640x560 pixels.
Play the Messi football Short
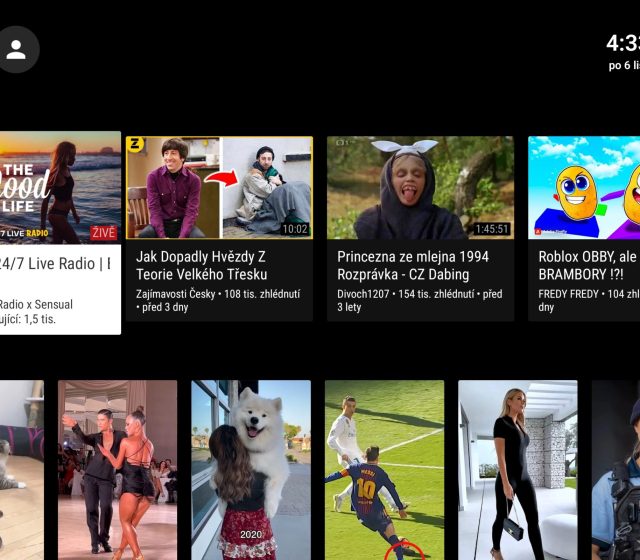click(384, 470)
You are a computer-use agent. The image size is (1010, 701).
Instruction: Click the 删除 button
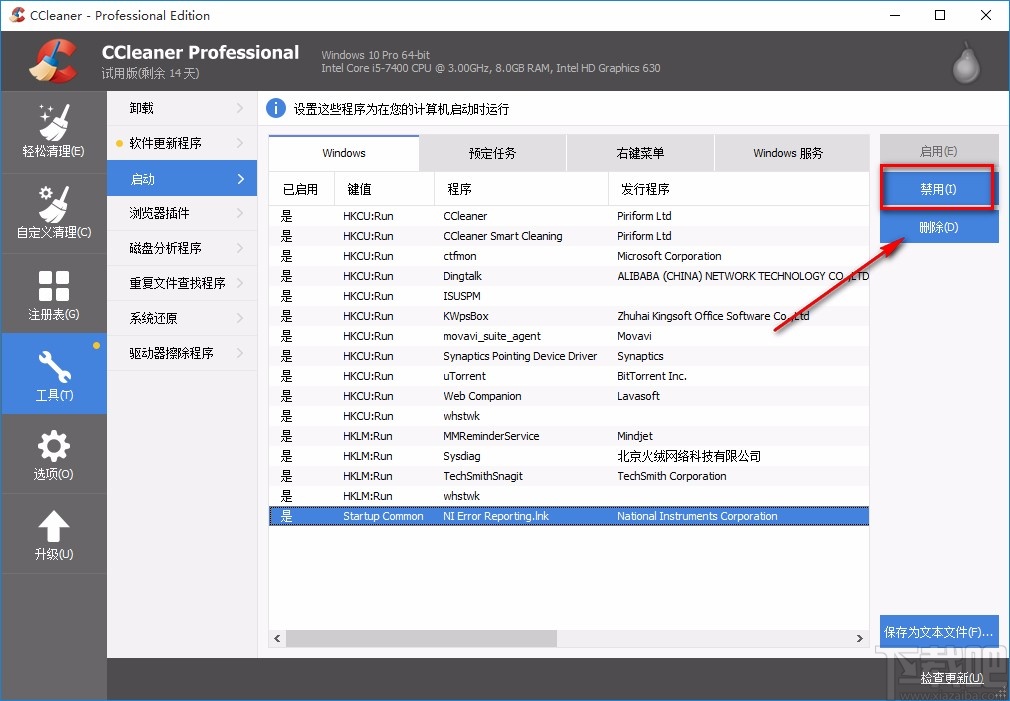click(938, 227)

_What you should do_: Rewrite as a numbered list every line from the one containing "You are a computer-use" through the end of the records, skipping blank lines and leaving out the pictures.

_Answer to this task_:
1. You are a computer-use agent. The image size is (1010, 701).
2. Instruction: Click the 删除 button
3. click(938, 227)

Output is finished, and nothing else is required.